Luckily the sofa in their living room has a view — of short trees just outside, a patch of grass with taller ones across the street, and the top of the ARC and much taller trees in the distance. I spent most of my time on their sofa making sketches of the trees and the sky, and of people waiting at the bus stop across the street.
This time I am trying to get more done, including exercise. I am finishing up reading what for me is the best book of 2024. Hisham Matar — My Friends.
The book is about many things but a few of the themes it delves into include friendship, what keeps us close, or apart, even in what feels like the strongest of bonds. It also talks about home, being away from home, and about whether one ever can really go back. Some can be pulled by an inexplicable desire — sometimes familial, sometimes political, and most often a primal, preverbal longing — back to home which is still home. While others return for a particular relationship and still others fear returning at all.

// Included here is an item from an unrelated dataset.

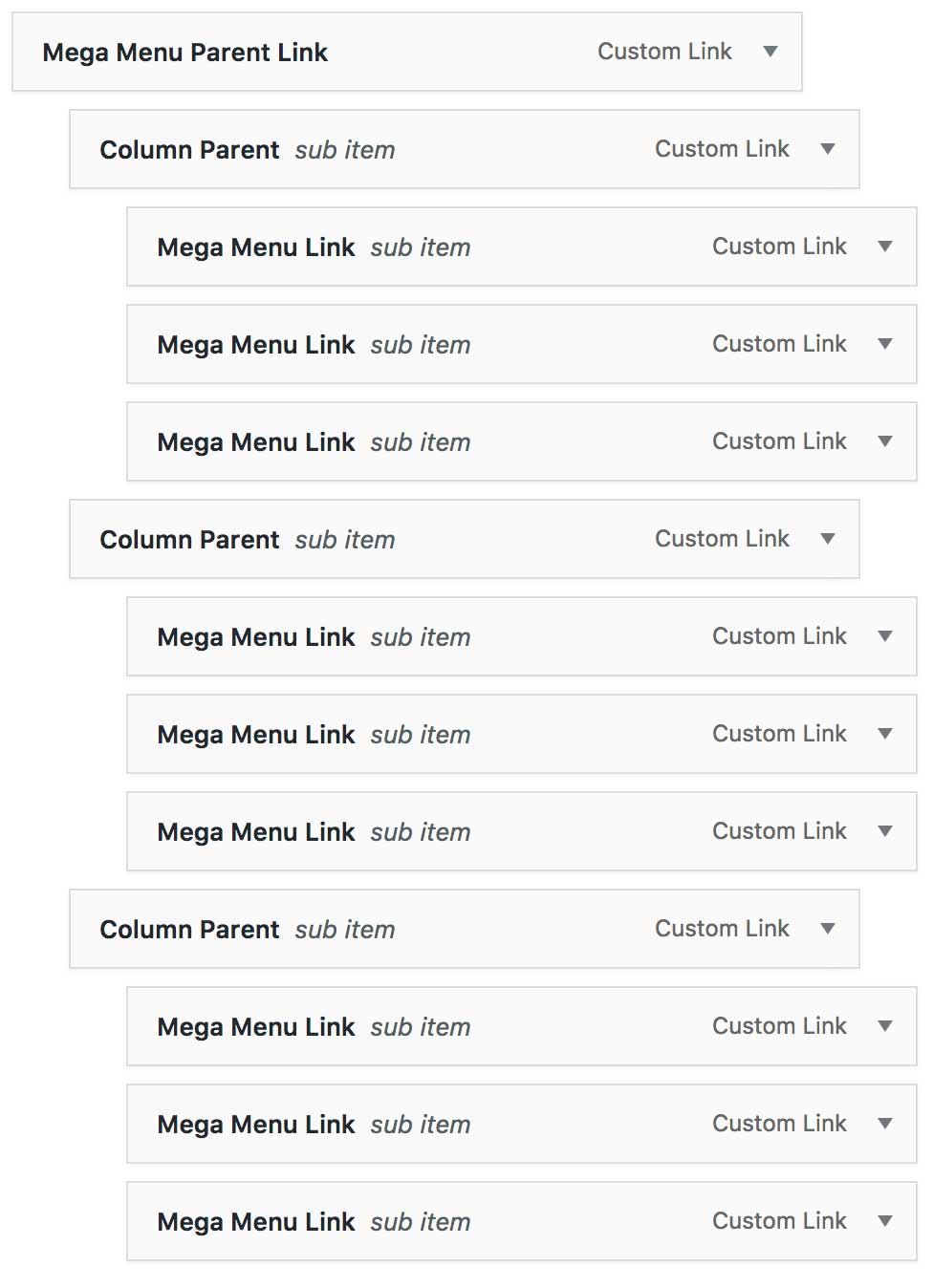Image resolution: width=933 pixels, height=1288 pixels.
Task: Select the Mega Menu Parent Link title
Action: [x=185, y=53]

Why does the same friendship contain both powerful connections and an unbridgeable silence? Why and how, do some intense friendships change when we live apart longer than we live close by, and the time spent together becomes about just catching each other up to the happenings in our lives. I had felt this the last time I was in Bombay in January, when I had met some of my friends. I missed the being in ‘the moment that existed’ feeling that used to be there. Conversations this time around were about the broader sweeps of happenings in our lives, and only momentarily dove deeper into something that the psyche was grappling with in that moment or in that week or in that month, and the processes that it had already been through. And other friendships, just as strong but built perhaps not around an intimate emotional connection but around an external activity that felt constant whether all were doing that activity or not in the present — friendships that may have felt less deep than the other ones, somehow seemed better at being in that moment than the deeper ones that earlier were the perfect ones to contain the moment.
And what of friendships where the people involved who had the same strong feelings about something suddenly are on diverging paths. As the path diverges does the connection get looser, weaker, less important even?

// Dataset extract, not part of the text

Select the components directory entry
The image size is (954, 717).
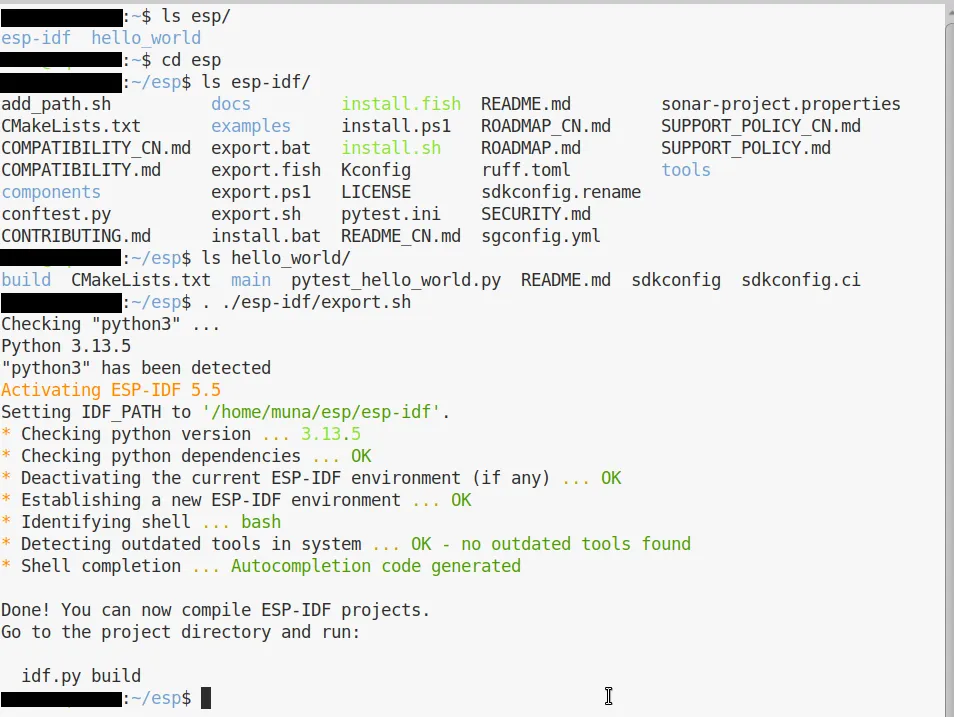[x=51, y=192]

And leaving home and returning is completely different for everyone. Making a home in a new place is harder for some than others. And then having learnt how to do it in one place doesn’t necessarily free one of the fear of uprooting and trying to root elsewhere. Some need this rooting to do anything meaningful and others wander gathering or trying to at least gather meaning. And return is something some slip into, but others never can as they always feel alienated by the fact that they were away and changed in a myriad of ways that they sometimes cannot dare share with those who never left.
Moving here has changed me in places I thought were unchangeable. And I am pondering that. I think the need to write memoir is less about sharing parts of my life with others and only about trying to make sense of who I was, I am, and want to be.
This book, My Friends, is fiction though reads like life. It took me to many places and there is an urge to finish and start again at the beginning at once. Do read it if you get a chance. And do share with me what you thought about it.